Despite the Taliban's very negative reputation -- and partly linked to perceptions of its strength -- 60 percent of Afghans say the Karzai government should negotiate a settlement in which Taliban leaders would be allowed to hold political office in exchange for laying down their arms. Support for a settlement is 16 points higher among those who think the Taliban has grown stronger rather than weaker; and it peaks, at 88 percent, in its home base, Kandahar. ...

In another troubling result, favorable opinions of Osama bin Laden have increased in the Southwest from 1 percent last year to 15 percent now. ...

There's been a decline in the number of Afghans who say U.S. forces should remain in their country either until security is restored, or permanently -- now 49 percent, down from 60 percent last year. Just 14 percent desire immediate withdrawal; most of the rest divide between a one- or two-year time frame.

While they remain, these forces clearly face danger -- not just from Taliban and other fighters, but from a substantial segment of the population. Seventeen percent of Afghans say attacks on U.S. forces can be justified. That rises to 26 percent in Southwest overall, peaking at 40 percent in Helmand, and about as high, 38 percent in Nangarhar, in the East. And it's 28 percent among Pashtuns, vs. 10 percent among all other Afghans."


Anyway you slice that poll, the US and NATO do not have significant credibility and are losing what credibility they have. Increasing the numbers of US and NATO troops will only accelerate that process.

Worse, as long as Afghanistan is ruled by corrupt war lords and drug dealers, there is no chance the US or NATO can gain credibility or alter the political situation there.

There IS NO military solution in Afghanistan, any more than there is in Iraq, or there was in Vietnam, or will be in Pakistan.

European governments are exceptionally hard to corral into military interventions abroad, even when such interventions seem clearly in their own interests. It was hard enough in Bosnia. In Afghanistan it's all the more difficult because 1. it's nowhere near Europe and 2. the odds of success look slenderer every year. Add to this the fact that the Bush administration has no credibility abroad whatsoever, and that no one is interested in listening to the US at the moment when it argues for more military interventions, and you have a very weak position indeed.

Matt, you're joking, right? Dubya's running out the clock on this one, and everything is secondary to that--and in suspended animation. Bush is praying that Iraq's final descent into intercommunal conflagration happens on some Democrat's watch. Nothing else matters. The fact that our military forces are broken and we can do little or nothing for now to make the grand gesture you so perspicaciously described as needed--and we have to draw down our forces in Iraq regardless: None of that matters. The only thing that matters is that Bush repeats "I do believe in fairies" until next January 20 and can then wash his hands of the whole world.

European governments are exceptionally hard to corral into military interventions abroad, even when such interventions seem clearly in their own interests.

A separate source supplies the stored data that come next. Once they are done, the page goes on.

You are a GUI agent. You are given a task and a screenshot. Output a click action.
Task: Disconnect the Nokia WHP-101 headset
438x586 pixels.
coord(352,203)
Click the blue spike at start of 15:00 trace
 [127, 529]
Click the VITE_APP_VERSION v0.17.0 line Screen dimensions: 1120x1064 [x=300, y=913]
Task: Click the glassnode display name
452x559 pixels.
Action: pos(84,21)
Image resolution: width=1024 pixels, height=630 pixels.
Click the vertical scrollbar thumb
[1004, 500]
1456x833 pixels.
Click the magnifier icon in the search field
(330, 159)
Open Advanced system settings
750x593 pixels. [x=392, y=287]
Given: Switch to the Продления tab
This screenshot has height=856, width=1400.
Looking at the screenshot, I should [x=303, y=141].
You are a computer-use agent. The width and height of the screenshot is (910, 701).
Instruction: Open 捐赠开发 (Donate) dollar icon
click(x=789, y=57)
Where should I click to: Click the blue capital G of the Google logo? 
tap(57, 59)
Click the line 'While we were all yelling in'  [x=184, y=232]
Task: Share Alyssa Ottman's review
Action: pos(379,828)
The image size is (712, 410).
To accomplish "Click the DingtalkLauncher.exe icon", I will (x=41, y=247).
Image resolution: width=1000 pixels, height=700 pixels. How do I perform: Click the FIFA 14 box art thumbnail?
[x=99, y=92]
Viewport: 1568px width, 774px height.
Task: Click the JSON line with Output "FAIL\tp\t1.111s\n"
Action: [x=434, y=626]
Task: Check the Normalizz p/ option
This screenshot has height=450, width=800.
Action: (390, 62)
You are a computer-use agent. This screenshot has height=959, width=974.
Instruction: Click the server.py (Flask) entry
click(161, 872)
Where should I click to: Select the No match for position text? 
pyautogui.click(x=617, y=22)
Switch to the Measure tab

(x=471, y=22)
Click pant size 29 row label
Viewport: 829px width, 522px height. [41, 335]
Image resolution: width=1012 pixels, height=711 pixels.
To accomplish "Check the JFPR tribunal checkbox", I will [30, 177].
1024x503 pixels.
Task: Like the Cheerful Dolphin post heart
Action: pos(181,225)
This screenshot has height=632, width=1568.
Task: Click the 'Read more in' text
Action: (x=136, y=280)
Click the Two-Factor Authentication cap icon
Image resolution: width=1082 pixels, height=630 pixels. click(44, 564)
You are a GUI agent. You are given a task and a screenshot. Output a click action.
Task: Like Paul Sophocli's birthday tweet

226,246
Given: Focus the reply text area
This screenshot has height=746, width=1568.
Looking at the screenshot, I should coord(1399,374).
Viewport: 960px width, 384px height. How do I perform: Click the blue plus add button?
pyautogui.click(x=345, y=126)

Then so much the worse for Europe. If their pig-headed refusal to do more in Afghanistan because they don't like America's policy in Iraq leads them to suffer the adverse consequences Gates predicts, they'll only have themselves to blame. Hopefully, reason will ultimately prevail over petulance and they'll step up to the plate.

elle, I think that's true but says little about what, given the situation, a perspicacious Bush administration official (should such a thing be possible) ought to do. One thing they ought to do, and this is where I think Matt is right, is avoid appearing to hector allies about "not living up to their responsibilities" or not being "serious" or suchlike. The arrogance of such claims is all the more egregious because it is entirely unearned. American officials must stop talking this way; it accomplishes nothing, and only further erodes whatever declining willingness Europeans might have to listen to us. Matt is right that an American admission of error in Iraq, at least a tacit one, is a necessary precursor to regaining our standing to make requests abroad. It will never come from this administration, but it's important to repeat that it is necessary.

Another way of looking at this is to consider what the differences would be, in terms of European clout, between a McCain administration and an Obama administration. My European friends overwhelmingly voice the sentiment that if McCain is elected, "the US is finished". The US needs to show a decisive change of course from the Bush administration on the issue of military adventurism, and a withdrawal from Iraq is the place to start.

Totally OT here, but in one of Swan's posts he says "trying to guilt the Europeans, like one tries to guilt family members".

First time I've seen "guilt" used as a verb.
Has this come into use?
Linguistically-oriented inquiring minds want to know:

Sonic Charmer,

I didn't actually claim that the U.S. was out to con Afghanistan out of its money. Instead I made an analogy to show that our ostensible 'help' may not actually be in Afghanistan's best interest. I doubt a lot of people who read this blog take your posts too seriously.

I bet if we focused on Afghanistan and didn't invade Iraq it would have helped out a lot of common Afghanis' pockets, though (and the same with Iraq if we were focused on them, instead). Also it would help out if we didn't deal with such loser, Cheney-crony reconstruction contractors.

MikeN,

It's short for guilt-trip, maybe? In any event, it's pretty common coin around here, in New Jersey. Now that I think about it, I guess people used to say "guilt-trip" (as a verb) more, but now just "guilt" is more common. I totally would be surprised if people in other areas of the country weren't using this as a verb too, but I guess it's entirely possible.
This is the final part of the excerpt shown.